- [Your goal]: Beginning at the top of the material, repeat each line exactly, and stop once the line with "Task: Click the Clippers" has been written.

++++ Data to process

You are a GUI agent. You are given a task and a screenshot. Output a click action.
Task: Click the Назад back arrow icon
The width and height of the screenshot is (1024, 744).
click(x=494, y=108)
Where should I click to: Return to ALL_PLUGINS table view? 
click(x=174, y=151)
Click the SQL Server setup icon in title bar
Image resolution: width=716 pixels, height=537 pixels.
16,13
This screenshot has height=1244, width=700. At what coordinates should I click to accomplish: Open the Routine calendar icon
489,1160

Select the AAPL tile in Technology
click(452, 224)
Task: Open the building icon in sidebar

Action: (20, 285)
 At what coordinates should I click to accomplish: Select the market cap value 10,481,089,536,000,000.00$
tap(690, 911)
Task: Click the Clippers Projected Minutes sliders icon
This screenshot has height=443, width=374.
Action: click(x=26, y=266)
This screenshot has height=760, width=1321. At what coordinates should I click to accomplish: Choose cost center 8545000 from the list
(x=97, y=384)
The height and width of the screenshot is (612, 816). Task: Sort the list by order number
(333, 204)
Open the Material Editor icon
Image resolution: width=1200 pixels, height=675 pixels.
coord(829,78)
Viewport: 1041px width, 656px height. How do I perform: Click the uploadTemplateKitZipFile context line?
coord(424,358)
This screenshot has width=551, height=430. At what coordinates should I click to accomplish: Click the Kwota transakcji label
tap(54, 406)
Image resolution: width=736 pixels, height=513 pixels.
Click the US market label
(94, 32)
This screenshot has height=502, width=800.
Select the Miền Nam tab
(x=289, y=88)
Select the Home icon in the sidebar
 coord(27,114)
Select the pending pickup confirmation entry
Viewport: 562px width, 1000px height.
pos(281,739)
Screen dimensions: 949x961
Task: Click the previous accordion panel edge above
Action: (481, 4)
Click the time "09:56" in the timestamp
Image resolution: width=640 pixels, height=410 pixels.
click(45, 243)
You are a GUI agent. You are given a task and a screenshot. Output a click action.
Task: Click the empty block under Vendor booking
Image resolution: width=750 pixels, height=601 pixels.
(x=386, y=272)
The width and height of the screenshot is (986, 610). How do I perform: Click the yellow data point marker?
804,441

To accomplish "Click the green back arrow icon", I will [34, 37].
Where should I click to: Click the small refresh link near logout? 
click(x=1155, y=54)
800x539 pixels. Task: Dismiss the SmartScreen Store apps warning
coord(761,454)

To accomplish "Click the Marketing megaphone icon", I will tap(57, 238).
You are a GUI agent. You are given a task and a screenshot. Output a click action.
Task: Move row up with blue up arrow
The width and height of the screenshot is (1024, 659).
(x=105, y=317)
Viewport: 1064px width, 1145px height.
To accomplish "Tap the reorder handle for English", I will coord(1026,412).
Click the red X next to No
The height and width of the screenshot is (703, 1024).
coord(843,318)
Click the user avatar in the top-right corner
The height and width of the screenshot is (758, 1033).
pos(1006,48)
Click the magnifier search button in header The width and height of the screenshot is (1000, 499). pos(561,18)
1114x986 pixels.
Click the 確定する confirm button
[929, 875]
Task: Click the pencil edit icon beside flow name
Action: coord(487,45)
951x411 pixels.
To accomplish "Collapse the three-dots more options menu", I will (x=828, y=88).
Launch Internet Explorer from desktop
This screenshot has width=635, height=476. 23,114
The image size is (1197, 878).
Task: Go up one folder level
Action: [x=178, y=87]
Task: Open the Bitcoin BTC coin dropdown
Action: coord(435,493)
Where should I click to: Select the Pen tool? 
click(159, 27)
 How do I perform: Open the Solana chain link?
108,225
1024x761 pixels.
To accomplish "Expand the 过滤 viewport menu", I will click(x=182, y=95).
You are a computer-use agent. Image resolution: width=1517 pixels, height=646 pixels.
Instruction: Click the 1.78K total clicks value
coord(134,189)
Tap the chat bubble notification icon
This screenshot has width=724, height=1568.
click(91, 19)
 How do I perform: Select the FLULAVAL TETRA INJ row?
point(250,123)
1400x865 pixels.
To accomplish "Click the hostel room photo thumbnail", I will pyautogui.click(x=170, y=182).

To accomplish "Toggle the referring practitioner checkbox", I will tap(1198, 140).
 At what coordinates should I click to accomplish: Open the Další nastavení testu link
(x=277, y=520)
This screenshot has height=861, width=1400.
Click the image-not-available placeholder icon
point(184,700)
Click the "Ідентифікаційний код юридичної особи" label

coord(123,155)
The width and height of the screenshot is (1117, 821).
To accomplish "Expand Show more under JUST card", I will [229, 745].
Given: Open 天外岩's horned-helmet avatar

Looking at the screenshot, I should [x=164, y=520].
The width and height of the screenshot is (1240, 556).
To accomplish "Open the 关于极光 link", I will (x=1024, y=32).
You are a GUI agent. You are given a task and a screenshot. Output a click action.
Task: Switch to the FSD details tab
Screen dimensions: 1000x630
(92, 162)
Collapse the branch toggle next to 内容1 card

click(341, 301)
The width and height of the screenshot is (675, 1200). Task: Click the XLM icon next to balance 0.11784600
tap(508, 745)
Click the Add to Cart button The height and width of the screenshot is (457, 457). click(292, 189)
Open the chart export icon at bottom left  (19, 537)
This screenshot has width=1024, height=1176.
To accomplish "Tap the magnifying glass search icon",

++++++++

- [The completed task]:
You are a GUI agent. You are given a task and a screenshot. Output a click action.
Task: Click the Назад back arrow icon
The width and height of the screenshot is (1024, 744).
click(x=494, y=108)
Where should I click to: Return to ALL_PLUGINS table view? 
click(x=174, y=151)
Click the SQL Server setup icon in title bar
Image resolution: width=716 pixels, height=537 pixels.
16,13
This screenshot has height=1244, width=700. At what coordinates should I click to accomplish: Open the Routine calendar icon
489,1160

Select the AAPL tile in Technology
click(452, 224)
Task: Open the building icon in sidebar

Action: (20, 285)
 At what coordinates should I click to accomplish: Select the market cap value 10,481,089,536,000,000.00$
tap(690, 911)
Task: Click the Clippers Projected Minutes sliders icon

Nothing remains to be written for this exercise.